*TASK PROMPT:*
No pictures go into the output, which should consist only of the lines from the first line of the data through the line with "Given: Click the Tue, Dec 19 date cell", copied exactly.

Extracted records

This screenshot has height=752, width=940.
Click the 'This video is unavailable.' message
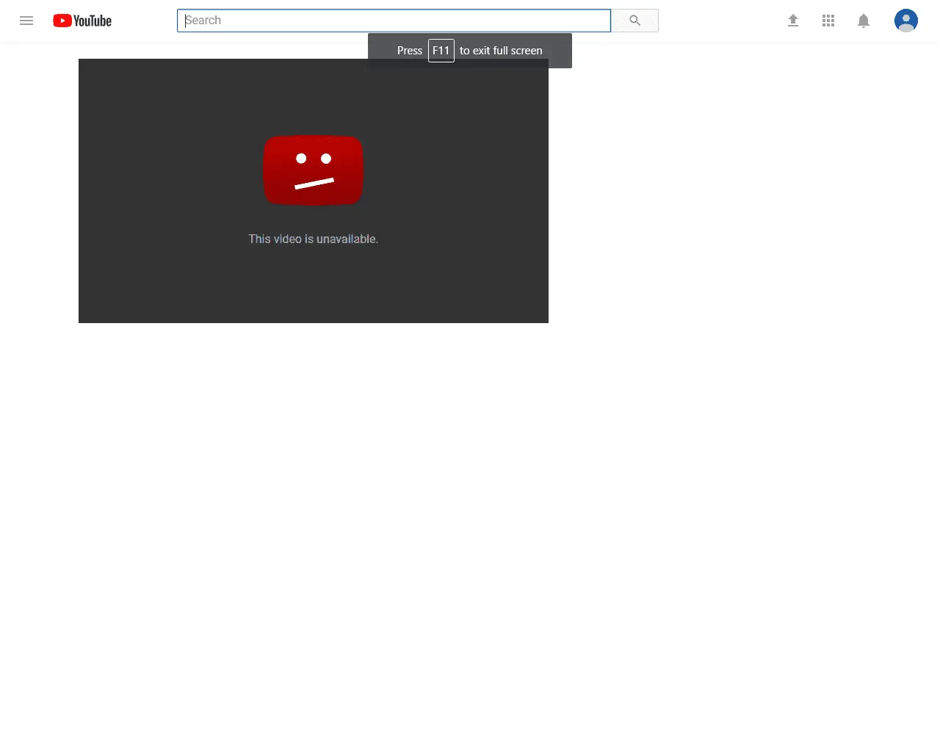[x=314, y=239]
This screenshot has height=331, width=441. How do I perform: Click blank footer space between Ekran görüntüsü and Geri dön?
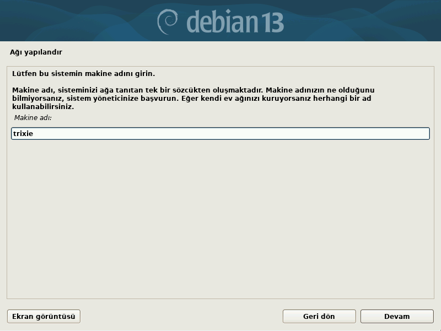pos(181,316)
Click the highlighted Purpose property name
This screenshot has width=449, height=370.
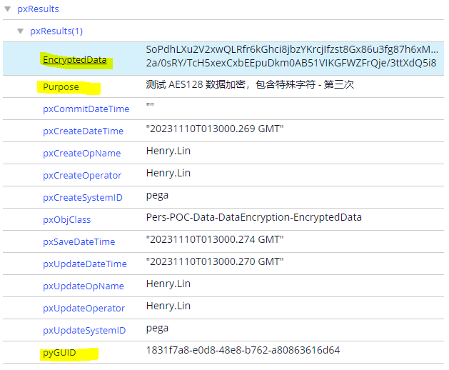[x=61, y=88]
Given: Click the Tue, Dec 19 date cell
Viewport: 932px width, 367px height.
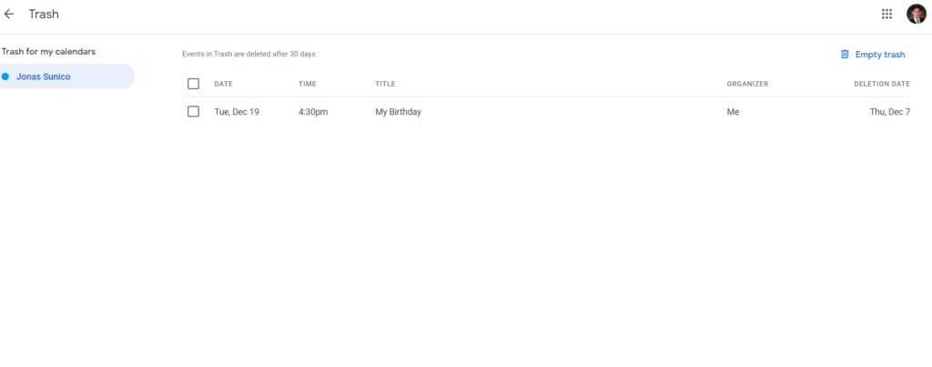Looking at the screenshot, I should click(x=237, y=112).
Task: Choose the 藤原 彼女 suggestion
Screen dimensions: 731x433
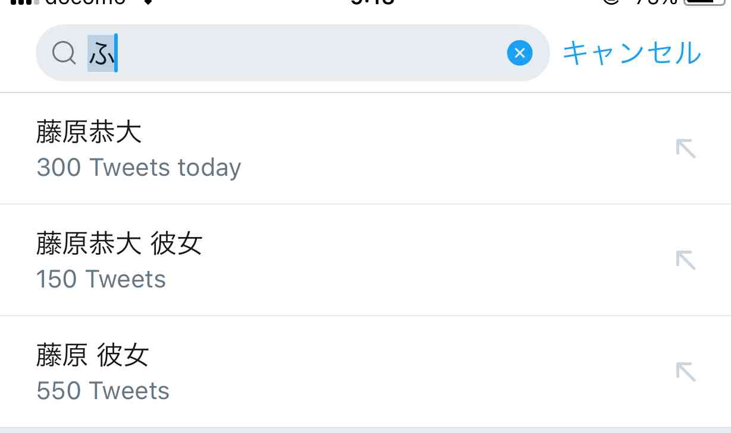Action: tap(365, 372)
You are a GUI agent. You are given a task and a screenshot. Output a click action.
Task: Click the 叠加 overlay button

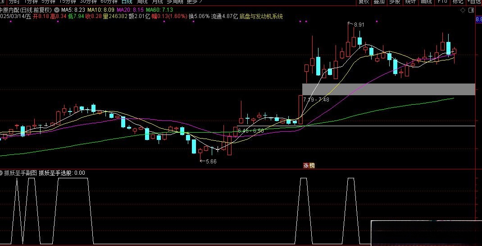tap(379, 2)
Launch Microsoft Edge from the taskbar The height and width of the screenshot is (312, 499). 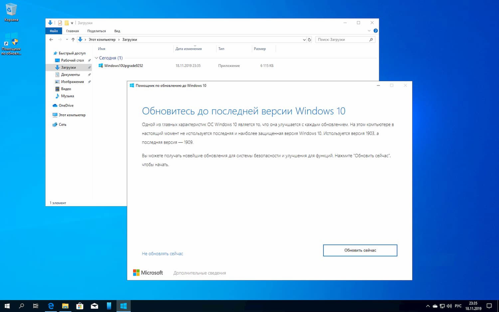51,306
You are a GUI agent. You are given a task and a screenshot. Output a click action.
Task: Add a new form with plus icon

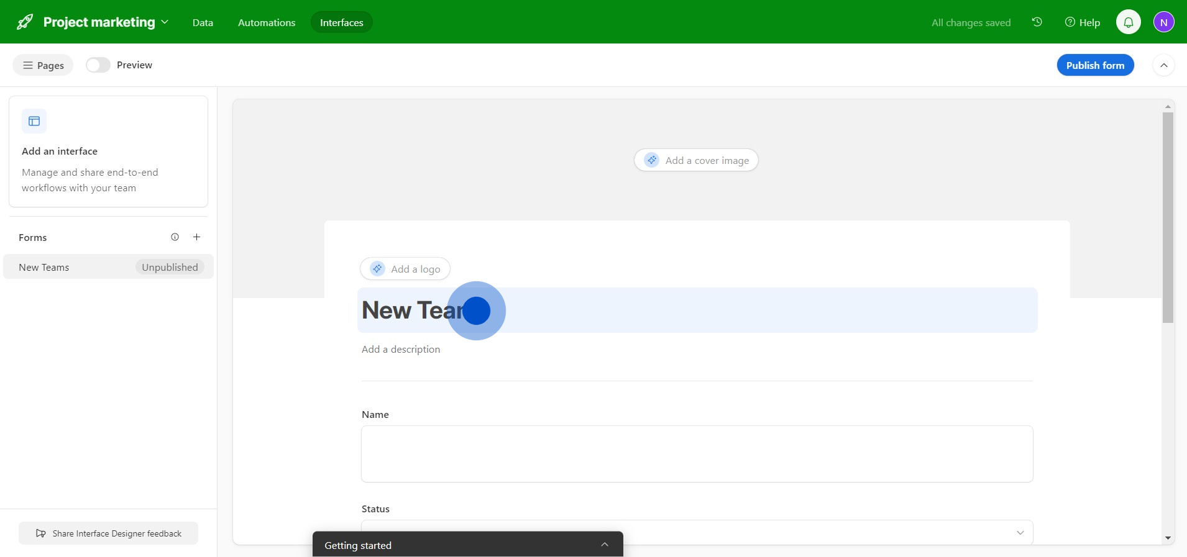[x=196, y=237]
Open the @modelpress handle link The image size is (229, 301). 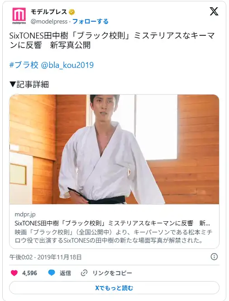click(49, 22)
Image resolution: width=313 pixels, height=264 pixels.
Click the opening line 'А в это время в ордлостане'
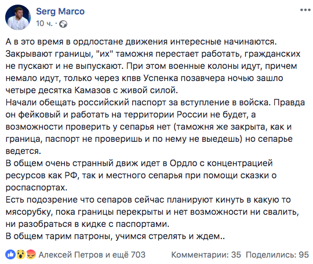(x=141, y=42)

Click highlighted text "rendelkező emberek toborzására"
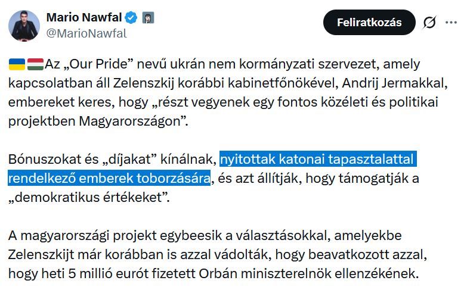[x=109, y=178]
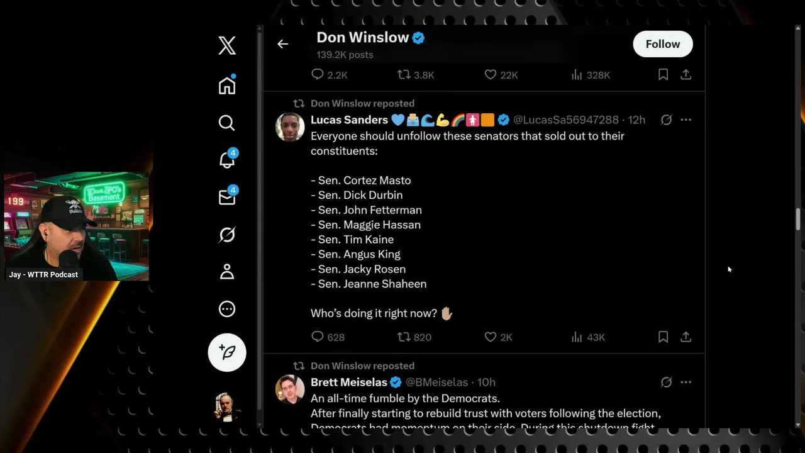This screenshot has width=805, height=453.
Task: Open Profile person icon in sidebar
Action: click(x=227, y=272)
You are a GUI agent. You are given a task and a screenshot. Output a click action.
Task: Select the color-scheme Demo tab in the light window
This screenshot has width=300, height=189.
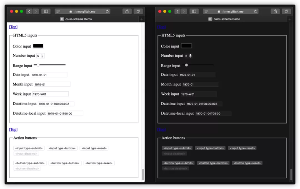(76, 19)
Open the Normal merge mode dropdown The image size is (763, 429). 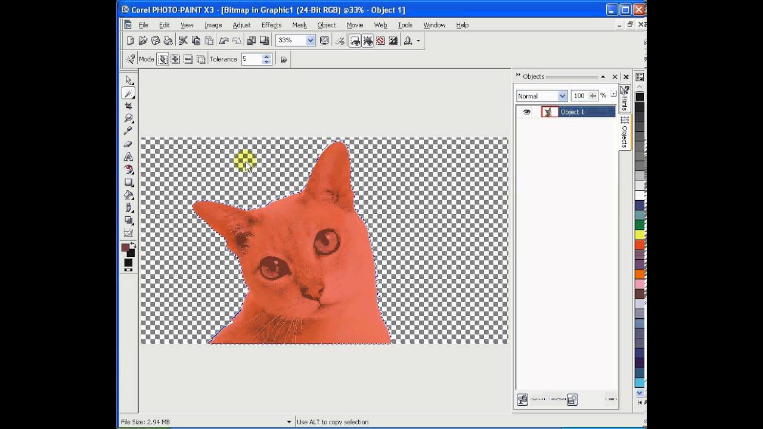pos(562,96)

*RESULT BELOW:*
This screenshot has height=752, width=940.
Click the 'This video is unavailable.' message
[x=314, y=239]
This screenshot has height=331, width=441. How do I perform: Click blank footer space between Ekran görüntüsü and Geri dön?
pos(181,316)
Click the highlighted Purpose property name
This screenshot has width=449, height=370.
[x=61, y=88]
Given: Click the Tue, Dec 19 date cell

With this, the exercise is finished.